C’est peut-être un fait universel que, malgré la bonne volonté des parents, toute éducation ne soit toujours qu’un échec plus ou moins grand, et j’aurai pas mal de choses à redire sur celle que j’ai reçue. Mais j’éprouve aujourd’hui la plus grande des reconnaissances à l’égard de mes parents pour ce choix du bilinguisme. C’était déjà un bel exemple à me donner d’insoumission à l’autorité des sachants de tous poils (et je soupçonne que mon père avait probablement raison de percevoir de la condescendance et du mépris de classe de la part de certains enseignants), une bonne leçon libertaire largement assimilée dès la plus tendre enfance qu’il convient de désobéir à l’autorité lorsque celle-ci rentre en conflit avec tes valeurs, ton esprit critique, ou simplement ton bon sens. Et évidemment il n’était pas nécessaire d’être un éminent linguiste à la Chomsky pour anticiper que mes parents faisaient le bon choix. Néanmoins, et même si j’ai pu vaguement lire que le bilinguisme aurait des vertus en matière de développement cognitif, je me demande tout de même si le fait d’être équipé de deux secondes langues (c’est comme ça que je vis mon espagnol, qui bien que plutôt bon, est loin d’avoir toute la richesse de celui d’un véritable locuteur natif) ne crée pas une certaine insécurité psychologique fondamentale dans le fait d’avoir le sentiment de devoir toujours un peu bricoler avec les mots.
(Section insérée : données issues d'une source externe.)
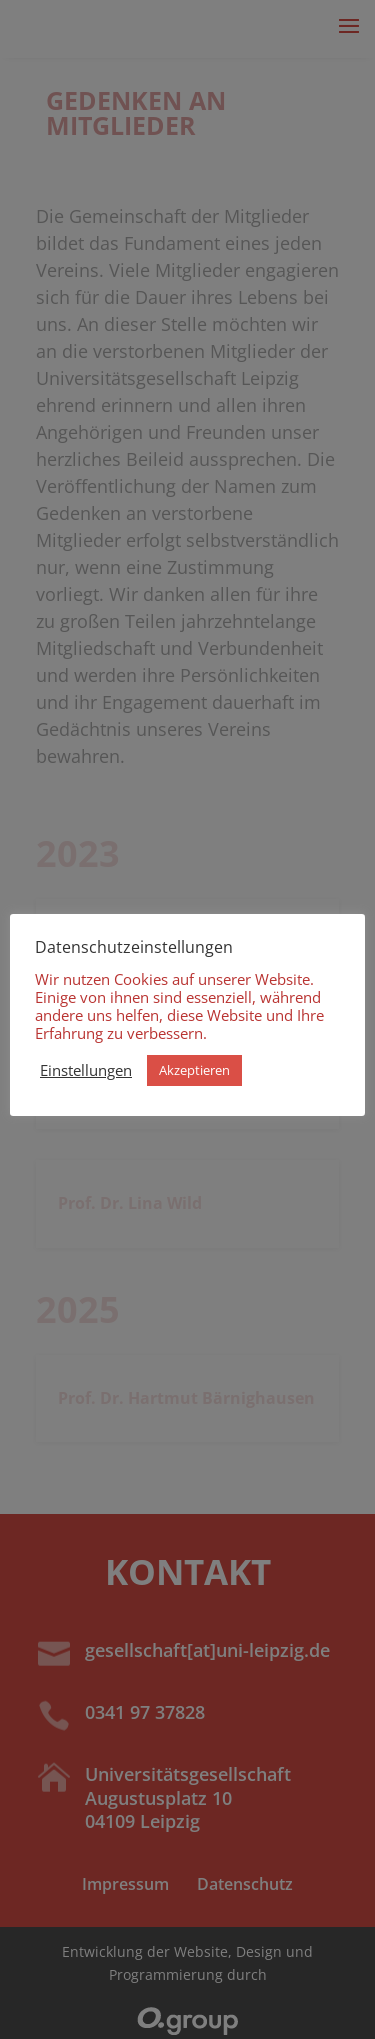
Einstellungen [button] (86, 1070)
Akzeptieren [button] (194, 1070)
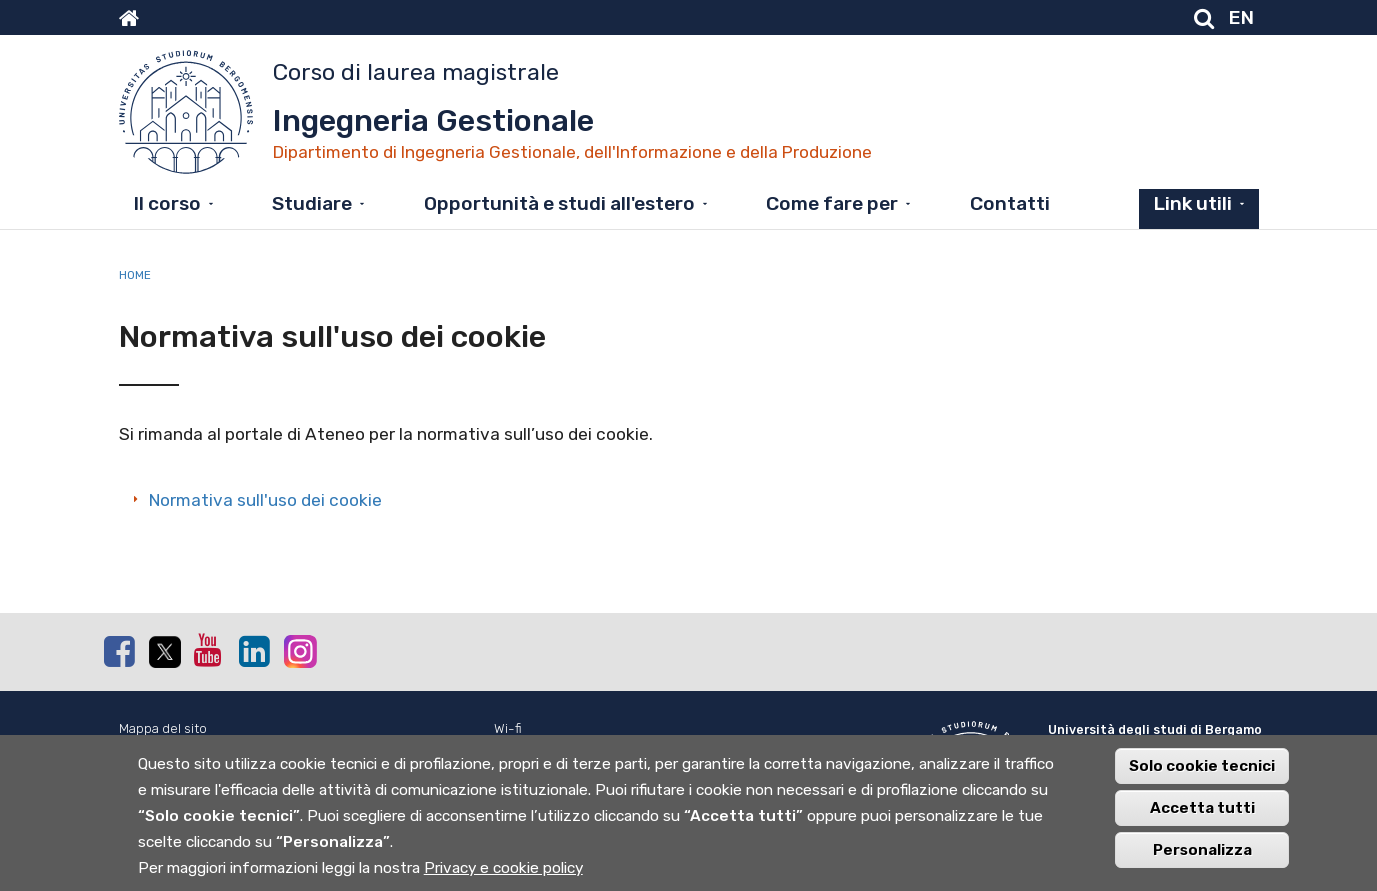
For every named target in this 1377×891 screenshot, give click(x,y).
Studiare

Mais c’est peut-être après tout le prix à payer pour expérimenter cette drôle de joie que procure le bricolage !
Bande-son : ça aurait pu être une chanson de Brassens, qui m’initia aux beautés subversives de la langue française, mais je choisis sans hésitation « Dans mon HLM » de Renaud dont j’appris par cœur les paroles enfant et qui m’initia sans doute à la sociologie… une drôle de sociologie d’ailleurs car le HLM de Renaud est remarquablement et étonnamment petit bourgeois !
3.
Par leur exemple quotidien de dévouement sacrificiel à l’égard de mon frère handicapé (qu’ils refusèrent de placer dans une institution, car cela aurait signifié selon eux l’abandonner), leur scrupuleuse honnêteté en toutes choses (mon père s’était largement construit en réaction au sien, trop aventureux à son goût, dans une moralité hautement revendiquée qui avait quelque chose d’un peu rigide), leur judéo-christianisme dans les actes débarrassé de l’hypothèse (réconfortante) de Dieu et de l’institution (réactionnaire) de l’Église, mes parents me font forcément penser à cette idée de « common decency » (ou décence ordinaire) que l’on trouve chez George Orwell. Je reprends ici un extrait d’un petit commentaire, que j’avais écrit il y a quelques années, d’un joli livre sur le sujet :
Le très subtil et plaisant essai De la décence ordinaire du philosophe Bruce Bégout permet de mieux cerner tout le sens et la portée de cette expression de « common decency » qui revient si régulièrement dans les textes de l’écrivain britannique George Orwell (1903-1950), notamment à partir de son enquête sur la condition ouvrière Le quai de Wigan de 1936.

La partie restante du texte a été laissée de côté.